● Input for this task:
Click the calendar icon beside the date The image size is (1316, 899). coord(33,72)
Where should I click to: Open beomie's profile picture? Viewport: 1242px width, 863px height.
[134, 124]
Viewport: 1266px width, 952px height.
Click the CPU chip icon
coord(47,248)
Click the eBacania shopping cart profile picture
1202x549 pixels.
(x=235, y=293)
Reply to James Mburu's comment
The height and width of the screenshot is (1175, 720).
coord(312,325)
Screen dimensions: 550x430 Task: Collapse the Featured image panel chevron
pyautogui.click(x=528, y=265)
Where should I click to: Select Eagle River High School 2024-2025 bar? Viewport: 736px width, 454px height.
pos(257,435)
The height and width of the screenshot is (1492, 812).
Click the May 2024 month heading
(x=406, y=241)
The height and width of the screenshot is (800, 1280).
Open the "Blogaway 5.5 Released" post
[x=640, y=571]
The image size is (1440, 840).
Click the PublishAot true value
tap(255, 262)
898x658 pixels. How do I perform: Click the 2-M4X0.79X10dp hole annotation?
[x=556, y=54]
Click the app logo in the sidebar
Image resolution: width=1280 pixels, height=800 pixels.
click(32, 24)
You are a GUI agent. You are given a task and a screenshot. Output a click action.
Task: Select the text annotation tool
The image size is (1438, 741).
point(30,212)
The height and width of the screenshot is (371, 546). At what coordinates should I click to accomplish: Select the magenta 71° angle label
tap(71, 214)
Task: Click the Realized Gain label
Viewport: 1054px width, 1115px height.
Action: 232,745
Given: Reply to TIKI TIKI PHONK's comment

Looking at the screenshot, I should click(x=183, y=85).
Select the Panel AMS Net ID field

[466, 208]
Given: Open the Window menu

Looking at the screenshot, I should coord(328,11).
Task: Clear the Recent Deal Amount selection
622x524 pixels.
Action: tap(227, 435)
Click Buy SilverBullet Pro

● Problem details: Please make an exact copy of every record, leaving nothing out.

● Reply to the exercise:
Click the calendar icon beside the date The image size is (1316, 899). coord(33,72)
Where should I click to: Open beomie's profile picture? Viewport: 1242px width, 863px height.
[134, 124]
Viewport: 1266px width, 952px height.
Click the CPU chip icon
coord(47,248)
Click the eBacania shopping cart profile picture
1202x549 pixels.
(x=235, y=293)
Reply to James Mburu's comment
The height and width of the screenshot is (1175, 720).
coord(312,325)
Screen dimensions: 550x430 Task: Collapse the Featured image panel chevron
pyautogui.click(x=528, y=265)
Where should I click to: Select Eagle River High School 2024-2025 bar? Viewport: 736px width, 454px height.
pos(257,435)
The height and width of the screenshot is (1492, 812).
Click the May 2024 month heading
(x=406, y=241)
The height and width of the screenshot is (800, 1280).
Open the "Blogaway 5.5 Released" post
[x=640, y=571]
The image size is (1440, 840).
Click the PublishAot true value
tap(255, 262)
898x658 pixels. How do I perform: Click the 2-M4X0.79X10dp hole annotation?
[x=556, y=54]
Click the app logo in the sidebar
Image resolution: width=1280 pixels, height=800 pixels.
click(32, 24)
You are a GUI agent. You are given a task and a screenshot. Output a click action.
Task: Select the text annotation tool
The image size is (1438, 741).
point(30,212)
The height and width of the screenshot is (371, 546). At what coordinates should I click to accomplish: Select the magenta 71° angle label
tap(71, 214)
Task: Click the Realized Gain label
Viewport: 1054px width, 1115px height.
Action: 232,745
Given: Reply to TIKI TIKI PHONK's comment

Looking at the screenshot, I should click(x=183, y=85).
Select the Panel AMS Net ID field

[466, 208]
Given: Open the Window menu

Looking at the screenshot, I should coord(328,11).
Task: Clear the Recent Deal Amount selection
622x524 pixels.
Action: tap(227, 435)
Click Buy SilverBullet Pro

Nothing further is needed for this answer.